[Collected data entries]

^^^^

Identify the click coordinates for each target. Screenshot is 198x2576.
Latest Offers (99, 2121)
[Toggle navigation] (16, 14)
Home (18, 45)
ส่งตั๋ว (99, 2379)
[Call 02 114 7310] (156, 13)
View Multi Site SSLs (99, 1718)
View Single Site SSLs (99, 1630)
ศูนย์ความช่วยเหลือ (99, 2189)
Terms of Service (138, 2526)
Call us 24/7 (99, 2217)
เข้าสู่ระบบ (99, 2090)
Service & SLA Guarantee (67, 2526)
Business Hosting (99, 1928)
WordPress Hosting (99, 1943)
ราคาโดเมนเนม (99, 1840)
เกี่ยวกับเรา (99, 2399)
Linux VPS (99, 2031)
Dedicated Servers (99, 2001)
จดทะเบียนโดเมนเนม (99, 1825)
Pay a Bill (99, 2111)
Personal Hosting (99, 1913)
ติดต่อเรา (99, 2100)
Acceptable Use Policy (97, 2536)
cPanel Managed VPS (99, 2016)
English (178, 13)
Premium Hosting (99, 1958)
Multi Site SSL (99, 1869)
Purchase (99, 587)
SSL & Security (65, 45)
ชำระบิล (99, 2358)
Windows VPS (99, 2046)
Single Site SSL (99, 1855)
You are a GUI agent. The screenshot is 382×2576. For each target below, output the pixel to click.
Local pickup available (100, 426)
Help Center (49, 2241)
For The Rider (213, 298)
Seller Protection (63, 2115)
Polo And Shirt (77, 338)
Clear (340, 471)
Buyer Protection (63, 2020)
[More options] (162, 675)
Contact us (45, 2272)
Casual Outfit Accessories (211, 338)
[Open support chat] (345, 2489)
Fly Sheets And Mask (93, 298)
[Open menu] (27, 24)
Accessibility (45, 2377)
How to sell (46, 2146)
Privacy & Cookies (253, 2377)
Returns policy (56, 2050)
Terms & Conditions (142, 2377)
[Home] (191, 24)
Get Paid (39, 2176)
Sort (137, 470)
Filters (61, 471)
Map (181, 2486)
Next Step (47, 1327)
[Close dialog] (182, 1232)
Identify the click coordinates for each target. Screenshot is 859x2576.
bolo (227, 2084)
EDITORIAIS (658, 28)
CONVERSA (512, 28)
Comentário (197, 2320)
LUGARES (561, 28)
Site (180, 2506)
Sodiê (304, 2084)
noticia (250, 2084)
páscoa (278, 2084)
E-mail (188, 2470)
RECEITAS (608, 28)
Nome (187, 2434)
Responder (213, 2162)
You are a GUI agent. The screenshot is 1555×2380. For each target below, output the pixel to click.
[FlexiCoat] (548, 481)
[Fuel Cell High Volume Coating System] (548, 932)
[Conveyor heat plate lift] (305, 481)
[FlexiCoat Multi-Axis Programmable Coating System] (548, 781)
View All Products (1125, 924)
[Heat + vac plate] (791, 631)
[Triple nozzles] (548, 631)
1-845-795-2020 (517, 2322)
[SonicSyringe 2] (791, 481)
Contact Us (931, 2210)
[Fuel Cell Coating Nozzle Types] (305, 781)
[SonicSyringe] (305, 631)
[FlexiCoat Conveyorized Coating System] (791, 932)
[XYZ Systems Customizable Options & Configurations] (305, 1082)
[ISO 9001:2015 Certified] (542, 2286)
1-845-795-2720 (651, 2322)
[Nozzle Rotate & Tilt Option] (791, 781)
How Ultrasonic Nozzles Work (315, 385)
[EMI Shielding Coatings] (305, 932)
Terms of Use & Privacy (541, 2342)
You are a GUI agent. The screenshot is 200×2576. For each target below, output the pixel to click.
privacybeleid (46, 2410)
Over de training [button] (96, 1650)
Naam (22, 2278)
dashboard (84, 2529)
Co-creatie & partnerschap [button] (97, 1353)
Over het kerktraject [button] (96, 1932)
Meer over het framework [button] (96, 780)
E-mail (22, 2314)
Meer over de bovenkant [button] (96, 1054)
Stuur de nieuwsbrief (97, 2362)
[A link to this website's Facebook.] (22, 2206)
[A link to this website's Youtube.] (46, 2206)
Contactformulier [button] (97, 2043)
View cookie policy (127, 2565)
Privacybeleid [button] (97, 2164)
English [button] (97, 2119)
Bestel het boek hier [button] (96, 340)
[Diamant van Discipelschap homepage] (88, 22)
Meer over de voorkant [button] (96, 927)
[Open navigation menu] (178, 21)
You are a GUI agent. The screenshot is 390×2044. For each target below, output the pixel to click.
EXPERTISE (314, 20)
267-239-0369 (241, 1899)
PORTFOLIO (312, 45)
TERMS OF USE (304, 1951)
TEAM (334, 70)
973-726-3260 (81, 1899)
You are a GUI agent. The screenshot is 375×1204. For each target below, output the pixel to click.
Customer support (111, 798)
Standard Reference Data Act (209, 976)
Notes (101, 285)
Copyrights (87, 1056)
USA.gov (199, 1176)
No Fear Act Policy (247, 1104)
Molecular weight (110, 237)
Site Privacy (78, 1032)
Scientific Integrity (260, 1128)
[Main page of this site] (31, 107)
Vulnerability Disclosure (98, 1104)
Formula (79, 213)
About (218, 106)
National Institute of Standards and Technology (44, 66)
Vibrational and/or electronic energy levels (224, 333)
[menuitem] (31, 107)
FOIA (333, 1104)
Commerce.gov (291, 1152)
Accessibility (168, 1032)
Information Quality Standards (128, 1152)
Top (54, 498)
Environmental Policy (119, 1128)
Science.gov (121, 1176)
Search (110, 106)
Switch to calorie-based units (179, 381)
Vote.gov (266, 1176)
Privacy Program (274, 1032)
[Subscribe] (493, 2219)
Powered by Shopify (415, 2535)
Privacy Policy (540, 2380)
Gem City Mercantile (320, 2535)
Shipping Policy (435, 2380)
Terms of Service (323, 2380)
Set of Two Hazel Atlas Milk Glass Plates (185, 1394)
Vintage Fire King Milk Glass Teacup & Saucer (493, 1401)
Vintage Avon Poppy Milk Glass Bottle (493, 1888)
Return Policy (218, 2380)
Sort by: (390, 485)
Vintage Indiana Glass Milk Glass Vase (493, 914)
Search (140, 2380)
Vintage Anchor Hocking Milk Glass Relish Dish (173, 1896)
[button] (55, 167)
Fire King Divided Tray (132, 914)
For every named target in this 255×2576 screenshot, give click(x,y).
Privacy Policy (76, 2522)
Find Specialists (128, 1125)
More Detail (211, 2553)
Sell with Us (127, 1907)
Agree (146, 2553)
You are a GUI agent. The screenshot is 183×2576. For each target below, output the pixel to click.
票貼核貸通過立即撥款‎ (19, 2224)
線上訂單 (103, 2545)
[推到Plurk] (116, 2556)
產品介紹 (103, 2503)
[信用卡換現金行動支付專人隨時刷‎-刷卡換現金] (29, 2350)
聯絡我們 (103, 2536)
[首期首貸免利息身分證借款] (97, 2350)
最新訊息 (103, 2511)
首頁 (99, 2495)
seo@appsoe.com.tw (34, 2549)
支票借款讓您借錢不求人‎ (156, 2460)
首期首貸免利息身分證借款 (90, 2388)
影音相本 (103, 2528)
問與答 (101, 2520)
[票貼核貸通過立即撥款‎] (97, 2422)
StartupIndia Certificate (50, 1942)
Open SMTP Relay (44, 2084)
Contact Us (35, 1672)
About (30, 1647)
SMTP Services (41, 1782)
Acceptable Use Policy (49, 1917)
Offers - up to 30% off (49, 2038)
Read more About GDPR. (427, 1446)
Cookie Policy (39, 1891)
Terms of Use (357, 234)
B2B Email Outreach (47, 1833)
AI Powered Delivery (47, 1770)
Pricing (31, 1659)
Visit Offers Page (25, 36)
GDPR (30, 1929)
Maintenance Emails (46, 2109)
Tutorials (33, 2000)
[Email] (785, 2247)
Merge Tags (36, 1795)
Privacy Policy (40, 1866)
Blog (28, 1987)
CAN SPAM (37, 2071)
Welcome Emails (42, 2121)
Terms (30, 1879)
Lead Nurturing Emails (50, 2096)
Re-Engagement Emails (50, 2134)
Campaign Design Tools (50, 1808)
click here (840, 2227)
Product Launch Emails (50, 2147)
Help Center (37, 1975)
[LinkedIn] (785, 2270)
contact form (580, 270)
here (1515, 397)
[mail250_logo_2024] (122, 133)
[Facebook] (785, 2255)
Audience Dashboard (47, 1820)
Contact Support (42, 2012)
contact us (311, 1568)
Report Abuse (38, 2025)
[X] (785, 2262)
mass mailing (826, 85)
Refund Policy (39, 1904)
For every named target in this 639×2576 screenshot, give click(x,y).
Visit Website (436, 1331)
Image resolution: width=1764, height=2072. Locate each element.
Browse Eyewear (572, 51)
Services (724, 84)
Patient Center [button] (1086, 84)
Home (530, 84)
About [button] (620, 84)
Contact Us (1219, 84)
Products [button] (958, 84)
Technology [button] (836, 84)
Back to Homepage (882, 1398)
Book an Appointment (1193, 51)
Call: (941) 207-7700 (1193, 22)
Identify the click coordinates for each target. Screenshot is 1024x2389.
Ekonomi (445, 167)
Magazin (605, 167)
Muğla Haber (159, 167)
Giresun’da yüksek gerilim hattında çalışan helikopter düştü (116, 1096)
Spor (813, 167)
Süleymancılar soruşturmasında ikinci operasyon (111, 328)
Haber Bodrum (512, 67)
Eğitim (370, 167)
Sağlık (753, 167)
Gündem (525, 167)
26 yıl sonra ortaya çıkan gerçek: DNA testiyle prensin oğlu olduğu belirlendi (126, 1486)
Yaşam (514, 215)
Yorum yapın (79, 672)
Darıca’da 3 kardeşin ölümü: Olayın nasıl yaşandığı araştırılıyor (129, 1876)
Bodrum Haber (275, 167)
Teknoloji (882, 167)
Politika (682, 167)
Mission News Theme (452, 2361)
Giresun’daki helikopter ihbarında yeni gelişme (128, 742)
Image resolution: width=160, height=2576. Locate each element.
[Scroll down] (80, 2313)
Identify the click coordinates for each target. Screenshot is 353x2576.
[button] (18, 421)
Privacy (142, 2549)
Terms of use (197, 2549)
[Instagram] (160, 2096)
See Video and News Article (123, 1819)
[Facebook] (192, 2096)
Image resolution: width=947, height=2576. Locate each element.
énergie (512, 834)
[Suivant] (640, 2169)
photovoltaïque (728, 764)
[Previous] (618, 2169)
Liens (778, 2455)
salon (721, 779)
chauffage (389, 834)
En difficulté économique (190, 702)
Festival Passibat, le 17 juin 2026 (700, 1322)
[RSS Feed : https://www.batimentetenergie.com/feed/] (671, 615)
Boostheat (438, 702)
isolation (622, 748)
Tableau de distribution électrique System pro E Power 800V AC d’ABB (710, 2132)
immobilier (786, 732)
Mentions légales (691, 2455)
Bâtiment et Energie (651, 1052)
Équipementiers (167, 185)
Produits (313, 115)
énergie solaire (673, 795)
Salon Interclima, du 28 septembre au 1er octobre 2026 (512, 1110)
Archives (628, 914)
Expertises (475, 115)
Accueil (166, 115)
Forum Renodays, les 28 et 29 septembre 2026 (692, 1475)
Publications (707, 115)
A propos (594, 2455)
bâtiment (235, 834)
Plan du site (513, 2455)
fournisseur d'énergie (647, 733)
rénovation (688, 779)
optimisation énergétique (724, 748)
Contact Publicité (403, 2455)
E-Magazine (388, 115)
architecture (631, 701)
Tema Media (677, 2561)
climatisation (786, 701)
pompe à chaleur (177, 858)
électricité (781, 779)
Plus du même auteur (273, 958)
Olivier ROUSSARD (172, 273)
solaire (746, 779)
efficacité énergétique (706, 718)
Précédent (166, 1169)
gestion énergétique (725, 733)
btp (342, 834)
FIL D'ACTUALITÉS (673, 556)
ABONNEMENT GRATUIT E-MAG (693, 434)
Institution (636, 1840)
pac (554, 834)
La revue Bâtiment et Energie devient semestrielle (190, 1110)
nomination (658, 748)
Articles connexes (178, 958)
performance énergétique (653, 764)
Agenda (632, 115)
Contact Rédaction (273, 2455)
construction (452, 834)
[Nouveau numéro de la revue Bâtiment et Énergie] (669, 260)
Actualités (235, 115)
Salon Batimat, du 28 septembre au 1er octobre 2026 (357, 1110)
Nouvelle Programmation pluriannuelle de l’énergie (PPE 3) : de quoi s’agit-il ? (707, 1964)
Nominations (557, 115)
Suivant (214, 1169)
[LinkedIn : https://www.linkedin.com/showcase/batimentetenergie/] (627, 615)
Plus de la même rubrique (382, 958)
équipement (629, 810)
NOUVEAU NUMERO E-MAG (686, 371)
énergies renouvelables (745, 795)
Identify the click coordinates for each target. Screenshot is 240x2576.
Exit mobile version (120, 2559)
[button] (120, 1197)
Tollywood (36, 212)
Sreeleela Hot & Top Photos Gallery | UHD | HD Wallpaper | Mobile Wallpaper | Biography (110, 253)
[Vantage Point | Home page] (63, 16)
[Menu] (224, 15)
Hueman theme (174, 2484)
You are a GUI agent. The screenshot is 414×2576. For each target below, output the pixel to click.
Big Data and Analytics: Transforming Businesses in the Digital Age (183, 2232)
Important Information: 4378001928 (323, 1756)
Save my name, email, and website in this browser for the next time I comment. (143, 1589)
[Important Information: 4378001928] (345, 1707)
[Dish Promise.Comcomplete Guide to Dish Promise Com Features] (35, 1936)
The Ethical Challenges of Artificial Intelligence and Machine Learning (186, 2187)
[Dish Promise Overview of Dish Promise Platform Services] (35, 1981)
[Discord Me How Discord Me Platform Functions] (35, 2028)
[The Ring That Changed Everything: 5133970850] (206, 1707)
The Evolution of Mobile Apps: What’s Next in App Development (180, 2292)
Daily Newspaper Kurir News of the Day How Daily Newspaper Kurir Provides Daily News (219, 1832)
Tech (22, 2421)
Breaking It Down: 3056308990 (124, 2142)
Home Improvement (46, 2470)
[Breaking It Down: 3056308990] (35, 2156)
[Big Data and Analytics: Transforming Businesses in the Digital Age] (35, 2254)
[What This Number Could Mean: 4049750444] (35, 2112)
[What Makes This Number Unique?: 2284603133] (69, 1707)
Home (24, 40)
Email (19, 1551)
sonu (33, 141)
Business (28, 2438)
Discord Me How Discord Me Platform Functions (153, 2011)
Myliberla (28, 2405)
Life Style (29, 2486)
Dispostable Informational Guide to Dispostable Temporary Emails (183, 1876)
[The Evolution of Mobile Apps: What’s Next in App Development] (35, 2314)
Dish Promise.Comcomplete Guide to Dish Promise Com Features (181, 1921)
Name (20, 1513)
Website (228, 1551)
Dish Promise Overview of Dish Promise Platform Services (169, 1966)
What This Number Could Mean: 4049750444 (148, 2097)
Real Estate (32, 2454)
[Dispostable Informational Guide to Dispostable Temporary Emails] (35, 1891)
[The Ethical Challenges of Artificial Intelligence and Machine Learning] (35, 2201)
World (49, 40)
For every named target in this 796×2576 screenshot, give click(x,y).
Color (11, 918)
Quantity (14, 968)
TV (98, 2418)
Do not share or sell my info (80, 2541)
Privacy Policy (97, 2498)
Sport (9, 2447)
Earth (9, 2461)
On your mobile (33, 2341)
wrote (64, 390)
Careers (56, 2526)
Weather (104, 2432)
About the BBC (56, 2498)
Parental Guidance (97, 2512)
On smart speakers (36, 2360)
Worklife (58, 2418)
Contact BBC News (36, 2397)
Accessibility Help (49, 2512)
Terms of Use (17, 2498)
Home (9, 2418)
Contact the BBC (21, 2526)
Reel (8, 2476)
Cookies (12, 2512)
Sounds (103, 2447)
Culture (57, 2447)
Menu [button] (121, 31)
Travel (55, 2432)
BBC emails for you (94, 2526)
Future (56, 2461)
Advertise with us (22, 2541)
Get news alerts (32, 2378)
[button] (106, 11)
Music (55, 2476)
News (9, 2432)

^^^^

• [TASK DIRECTIONS]:
If a line in the data above contains "Open", return that line.

• [EXERCISE RESULT]:
[Open support chat] (345, 2489)
[Open menu] (27, 24)
[Open navigation menu] (178, 21)
Open SMTP Relay (44, 2084)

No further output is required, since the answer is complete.